Isolde Kurz

Manuskripte / Typoskripte: 3 Manuskripte
Briefe: 86 Briefe
EDV-katalogisiert in Datenbank: Manuskripte und Korrespondenz teilweise im Opac der Stadtbibliothek München
Zugänglichkeit: zugänglich
Veröffentlichungen zum Bestand: Elisabeth Tworek (Hg.): Literatur im Archiv: Bestände der Monacensia. München: Monacensia, 2002 (112 S). - Dies. (Hg.): Lebendiges Literaturarchiv: 25 Jahre Monacensia im Hildebrandhaus. München: Monacensia, 2002 (142 S). - Elisabeth Tworek u. Marietta Piekenbrock (Hg.): Dichter Hand Schrift. München: Blumenbar, 2004.

Person: Kurz, Isolde
Geburtsdatum: 21.12.1853
Todesdatum: 06.04.1944
Beruf: Schriftstellerin, Übersetzerin
Bemerkungen: Isolde Kurz wurde am 21. Dezember 1853 in Stuttgart geboren und wohnte mit ihrer Familie in Tübingen.
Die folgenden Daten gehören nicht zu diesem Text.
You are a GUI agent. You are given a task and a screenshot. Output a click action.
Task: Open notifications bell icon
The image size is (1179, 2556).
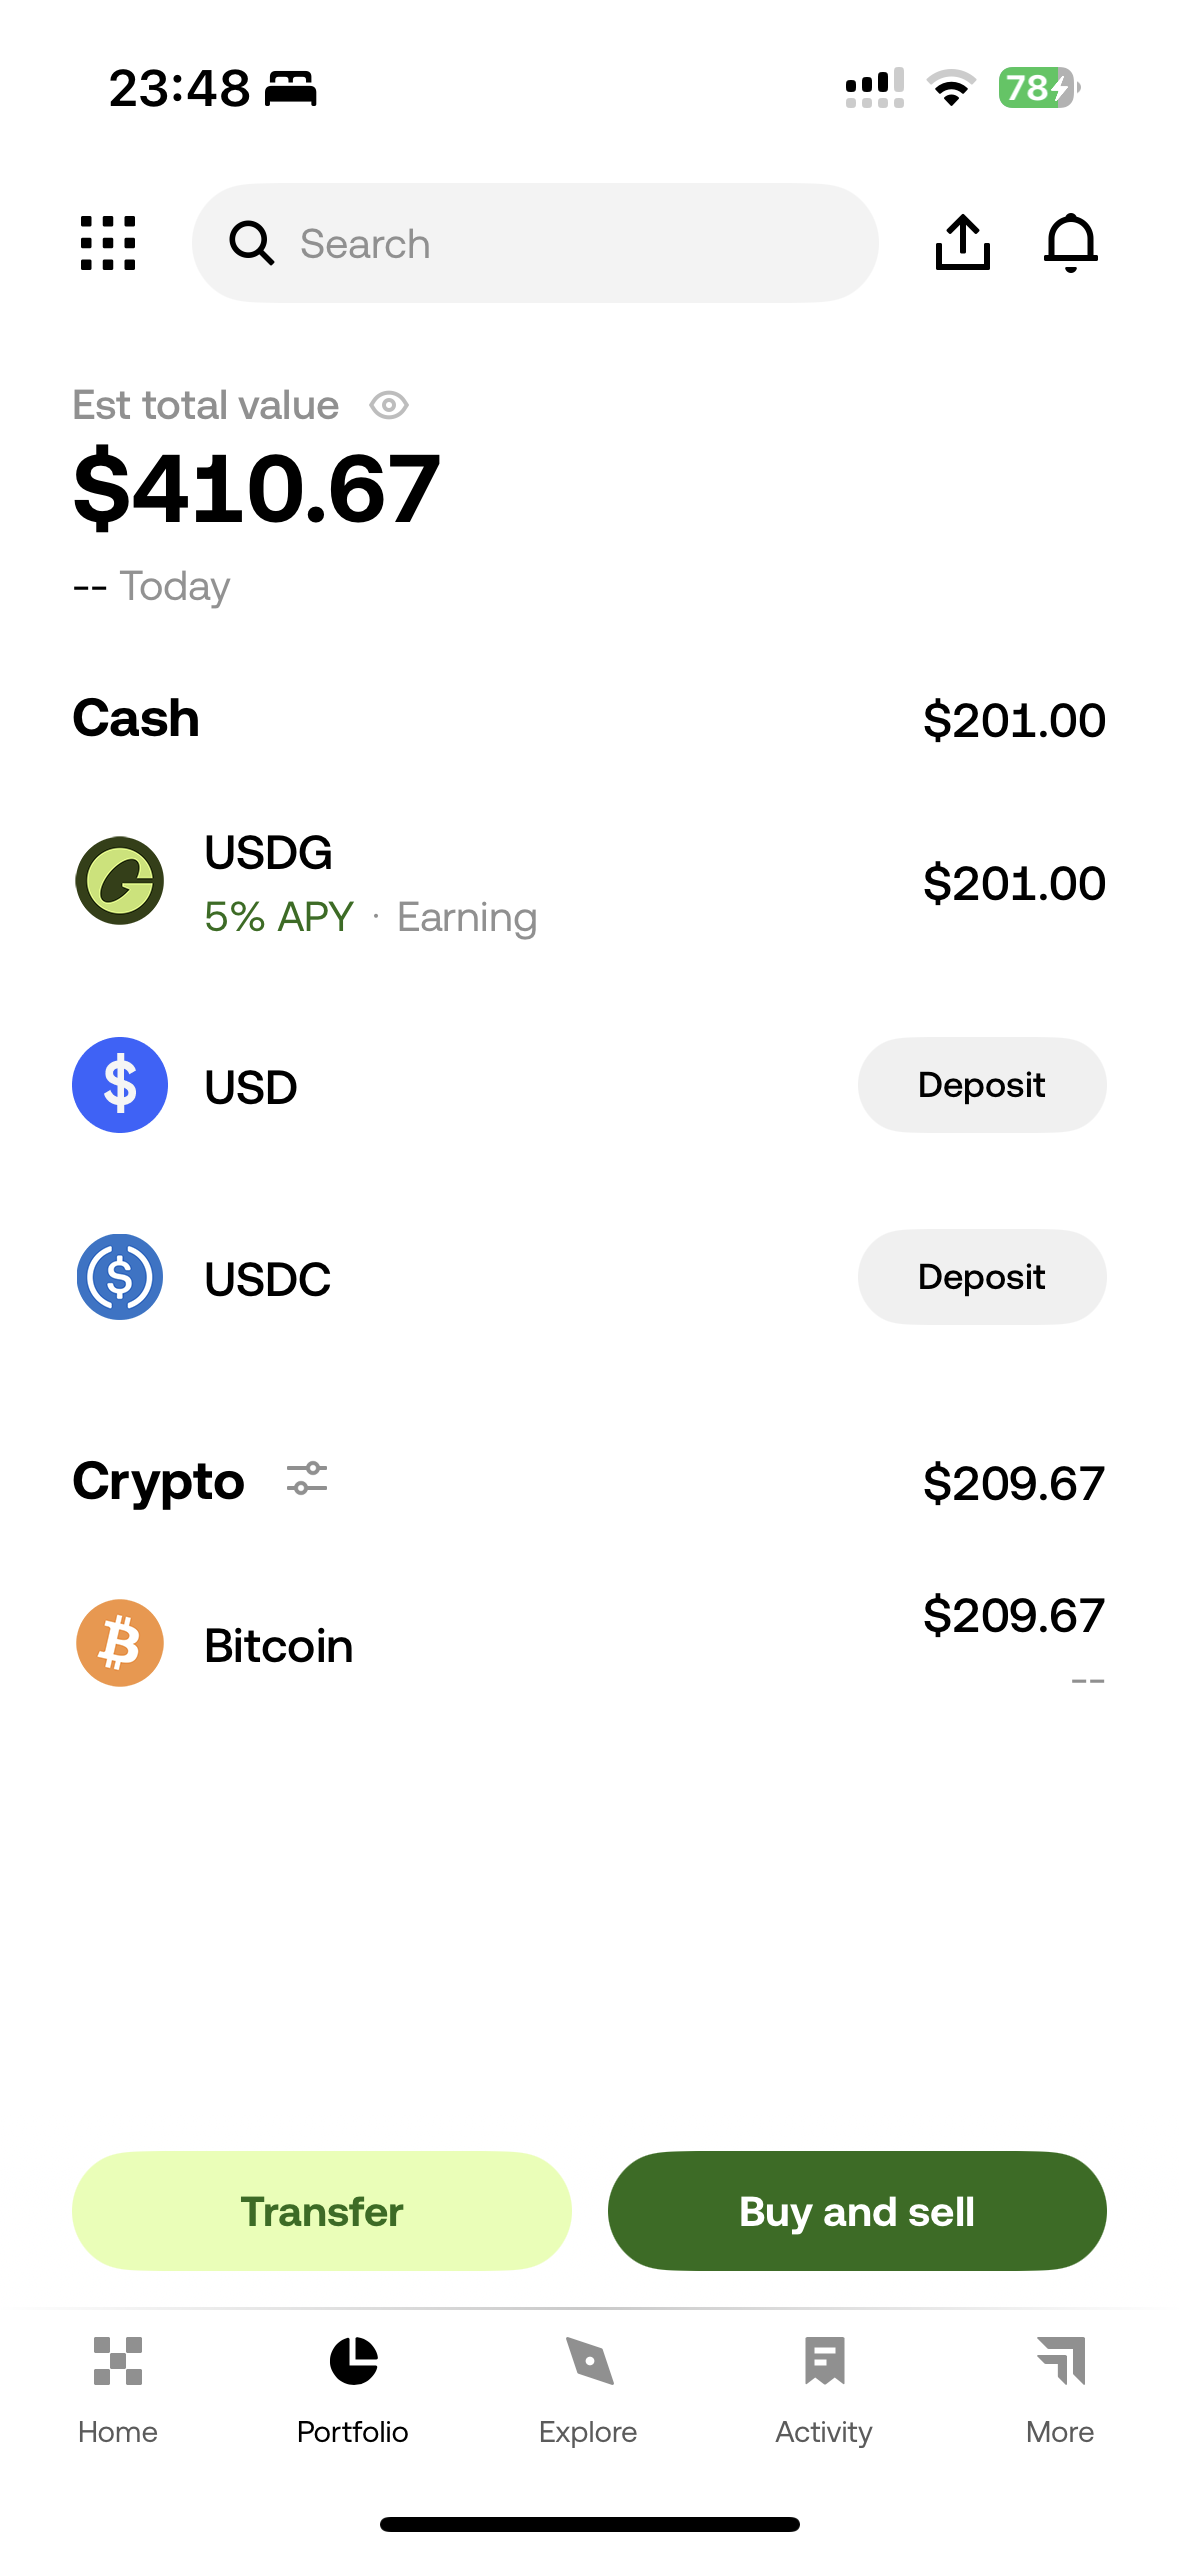tap(1070, 243)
Sie ist 19 Jahre alt als ihr Vater, der Schriftsteller und Bibliothekar Hermann Kurz, stirbt. Sie geht nach München, wo sie ihren Lebensunterhalt mit Sprachunterricht und literarischen Übersetzungen verdient. Auf Einladung ihres Bruders zieht sie dann nach Florenz, wo sie mehr als 30 Jahre lebt. Mit den Florentiner Novellen und Italienischen Erzählungen feiert sie erste literarische Erfolge. Von 1911?1943 lebt sie wieder in München. Voller Kriegsbegeisterung schreibt sie 1914 das berüchtigte Gedicht „Schwert aus der Scheide“ und 1916 „Die deutsche Mutter“. Beide Gedichte wurden im 2. Weltkrieg von den Nazis wieder hervorgeholt und propagiert. Sie gehörte zu den erfolgreichen deutschen Literaten des Dritten Reiches. Sie starb am 6. April 1944 in Tübingen.